*Exercise details*: Look through the data below for the line with "Task: Click the external" and the line with "Task: Open Universe via the globe icon", then output those two and all lines in between, exactly as written.

*Given records*:
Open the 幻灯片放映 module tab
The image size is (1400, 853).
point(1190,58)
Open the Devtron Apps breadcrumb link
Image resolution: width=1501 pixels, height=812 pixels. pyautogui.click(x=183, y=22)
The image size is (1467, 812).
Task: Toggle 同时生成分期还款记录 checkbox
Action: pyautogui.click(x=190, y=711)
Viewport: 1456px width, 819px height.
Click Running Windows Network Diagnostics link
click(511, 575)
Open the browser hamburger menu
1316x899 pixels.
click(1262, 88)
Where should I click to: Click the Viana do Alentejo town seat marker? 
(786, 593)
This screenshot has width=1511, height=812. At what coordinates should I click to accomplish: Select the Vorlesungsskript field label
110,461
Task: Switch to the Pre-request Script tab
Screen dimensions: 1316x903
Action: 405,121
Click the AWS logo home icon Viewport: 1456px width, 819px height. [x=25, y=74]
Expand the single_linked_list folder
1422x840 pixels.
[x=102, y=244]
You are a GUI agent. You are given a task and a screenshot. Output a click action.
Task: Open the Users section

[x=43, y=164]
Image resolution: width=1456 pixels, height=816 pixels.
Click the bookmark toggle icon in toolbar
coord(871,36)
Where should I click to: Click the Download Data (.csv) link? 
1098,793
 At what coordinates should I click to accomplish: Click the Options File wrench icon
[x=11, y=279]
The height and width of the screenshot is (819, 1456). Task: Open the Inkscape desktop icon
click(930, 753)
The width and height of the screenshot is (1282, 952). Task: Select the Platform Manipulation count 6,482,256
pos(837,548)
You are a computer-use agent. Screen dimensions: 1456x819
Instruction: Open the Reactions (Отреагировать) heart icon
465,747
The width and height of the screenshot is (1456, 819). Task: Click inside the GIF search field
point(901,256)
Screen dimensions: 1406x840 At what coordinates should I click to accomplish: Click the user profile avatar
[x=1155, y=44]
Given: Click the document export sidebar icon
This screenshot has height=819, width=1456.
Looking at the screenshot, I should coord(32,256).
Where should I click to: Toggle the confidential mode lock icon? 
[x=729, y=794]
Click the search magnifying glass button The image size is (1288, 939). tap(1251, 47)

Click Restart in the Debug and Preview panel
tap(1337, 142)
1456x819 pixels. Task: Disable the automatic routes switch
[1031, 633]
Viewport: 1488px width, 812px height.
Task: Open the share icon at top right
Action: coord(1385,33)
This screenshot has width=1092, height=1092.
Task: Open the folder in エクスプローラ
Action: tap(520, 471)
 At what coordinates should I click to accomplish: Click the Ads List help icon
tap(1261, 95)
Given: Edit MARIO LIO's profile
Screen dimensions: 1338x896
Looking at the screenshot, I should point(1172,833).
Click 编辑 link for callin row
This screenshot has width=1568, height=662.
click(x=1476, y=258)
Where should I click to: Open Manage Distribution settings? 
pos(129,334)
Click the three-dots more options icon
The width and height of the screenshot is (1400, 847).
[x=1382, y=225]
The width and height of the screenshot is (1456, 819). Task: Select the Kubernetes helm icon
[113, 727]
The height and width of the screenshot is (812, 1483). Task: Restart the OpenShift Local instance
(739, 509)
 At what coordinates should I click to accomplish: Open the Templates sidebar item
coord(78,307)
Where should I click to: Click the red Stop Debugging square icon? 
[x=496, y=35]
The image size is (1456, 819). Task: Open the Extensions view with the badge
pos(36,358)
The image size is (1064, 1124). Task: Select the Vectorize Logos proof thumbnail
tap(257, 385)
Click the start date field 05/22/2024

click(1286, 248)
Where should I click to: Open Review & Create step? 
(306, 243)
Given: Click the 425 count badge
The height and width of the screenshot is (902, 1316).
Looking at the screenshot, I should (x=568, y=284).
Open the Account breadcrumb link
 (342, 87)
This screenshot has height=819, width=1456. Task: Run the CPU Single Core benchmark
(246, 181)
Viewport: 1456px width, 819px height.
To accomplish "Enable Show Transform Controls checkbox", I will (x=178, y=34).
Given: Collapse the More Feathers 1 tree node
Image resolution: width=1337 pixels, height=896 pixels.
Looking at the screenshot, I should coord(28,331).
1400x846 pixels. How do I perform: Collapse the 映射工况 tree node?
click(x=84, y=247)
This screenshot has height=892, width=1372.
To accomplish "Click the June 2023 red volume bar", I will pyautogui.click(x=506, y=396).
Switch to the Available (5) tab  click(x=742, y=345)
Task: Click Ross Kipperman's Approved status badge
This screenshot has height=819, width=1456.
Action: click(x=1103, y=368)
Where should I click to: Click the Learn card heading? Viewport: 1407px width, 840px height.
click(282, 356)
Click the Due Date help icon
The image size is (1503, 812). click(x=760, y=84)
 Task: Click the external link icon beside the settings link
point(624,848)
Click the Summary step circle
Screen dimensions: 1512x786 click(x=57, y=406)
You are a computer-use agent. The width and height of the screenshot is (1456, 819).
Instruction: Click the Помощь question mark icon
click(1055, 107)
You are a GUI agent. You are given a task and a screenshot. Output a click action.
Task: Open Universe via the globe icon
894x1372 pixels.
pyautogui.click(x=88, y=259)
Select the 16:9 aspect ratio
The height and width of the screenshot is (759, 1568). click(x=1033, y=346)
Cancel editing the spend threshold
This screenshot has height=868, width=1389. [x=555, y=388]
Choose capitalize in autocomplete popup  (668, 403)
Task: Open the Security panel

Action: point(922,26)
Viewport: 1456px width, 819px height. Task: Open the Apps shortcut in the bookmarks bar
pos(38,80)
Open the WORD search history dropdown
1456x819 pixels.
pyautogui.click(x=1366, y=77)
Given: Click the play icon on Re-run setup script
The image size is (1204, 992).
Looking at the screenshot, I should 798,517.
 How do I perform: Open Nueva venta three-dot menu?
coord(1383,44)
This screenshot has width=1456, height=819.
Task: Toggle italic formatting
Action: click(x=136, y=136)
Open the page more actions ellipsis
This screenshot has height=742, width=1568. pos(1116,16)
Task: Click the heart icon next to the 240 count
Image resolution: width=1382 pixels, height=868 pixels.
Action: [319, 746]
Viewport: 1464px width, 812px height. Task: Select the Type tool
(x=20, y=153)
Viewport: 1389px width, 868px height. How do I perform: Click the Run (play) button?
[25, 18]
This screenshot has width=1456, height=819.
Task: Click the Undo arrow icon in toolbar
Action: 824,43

*Task output*:
 Task: Click the external link icon beside the settings link
point(624,848)
Click the Summary step circle
Screen dimensions: 1512x786 click(x=57, y=406)
You are a computer-use agent. The width and height of the screenshot is (1456, 819).
Instruction: Click the Помощь question mark icon
click(1055, 107)
You are a GUI agent. You are given a task and a screenshot. Output a click action.
Task: Open Universe via the globe icon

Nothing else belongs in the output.